[Problem description]: Please reproduce, unchanged, the part of the records that opens with the line containing "Devotion (1270, 47)" and runs through the end of the records.

[Provided information]:

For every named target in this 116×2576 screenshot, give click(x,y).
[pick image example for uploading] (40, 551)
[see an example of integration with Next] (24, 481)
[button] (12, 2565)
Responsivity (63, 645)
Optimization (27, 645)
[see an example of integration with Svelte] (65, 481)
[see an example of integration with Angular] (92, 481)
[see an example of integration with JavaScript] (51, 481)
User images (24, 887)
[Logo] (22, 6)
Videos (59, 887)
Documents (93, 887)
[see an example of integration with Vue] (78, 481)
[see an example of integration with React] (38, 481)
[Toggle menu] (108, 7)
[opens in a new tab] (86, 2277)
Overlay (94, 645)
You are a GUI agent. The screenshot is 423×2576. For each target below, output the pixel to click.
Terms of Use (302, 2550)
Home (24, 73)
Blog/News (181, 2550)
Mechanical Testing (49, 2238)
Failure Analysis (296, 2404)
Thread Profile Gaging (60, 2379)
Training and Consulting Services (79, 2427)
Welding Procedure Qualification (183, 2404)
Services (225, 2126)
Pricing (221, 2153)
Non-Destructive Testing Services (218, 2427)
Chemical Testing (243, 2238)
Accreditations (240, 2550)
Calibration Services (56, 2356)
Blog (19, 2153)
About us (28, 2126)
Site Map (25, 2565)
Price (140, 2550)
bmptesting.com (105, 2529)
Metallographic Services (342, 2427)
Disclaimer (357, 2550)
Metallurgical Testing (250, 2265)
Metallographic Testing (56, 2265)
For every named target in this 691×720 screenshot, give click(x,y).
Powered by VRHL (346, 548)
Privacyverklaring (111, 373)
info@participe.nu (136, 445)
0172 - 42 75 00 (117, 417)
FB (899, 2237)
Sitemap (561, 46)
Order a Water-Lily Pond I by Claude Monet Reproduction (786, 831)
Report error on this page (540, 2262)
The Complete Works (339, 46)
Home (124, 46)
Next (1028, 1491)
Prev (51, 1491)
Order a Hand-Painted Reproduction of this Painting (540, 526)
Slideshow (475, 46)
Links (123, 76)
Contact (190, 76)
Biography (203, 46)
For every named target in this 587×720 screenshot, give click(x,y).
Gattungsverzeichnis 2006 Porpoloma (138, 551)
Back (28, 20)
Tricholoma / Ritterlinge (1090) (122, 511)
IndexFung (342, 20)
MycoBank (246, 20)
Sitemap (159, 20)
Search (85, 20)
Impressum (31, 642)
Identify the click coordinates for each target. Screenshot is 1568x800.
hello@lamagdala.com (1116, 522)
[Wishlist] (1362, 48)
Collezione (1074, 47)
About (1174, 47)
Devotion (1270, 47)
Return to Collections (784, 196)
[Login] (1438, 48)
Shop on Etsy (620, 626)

[Solution]:
Devotion (1270, 47)
Return to Collections (784, 196)
[Login] (1438, 48)
Shop on Etsy (620, 626)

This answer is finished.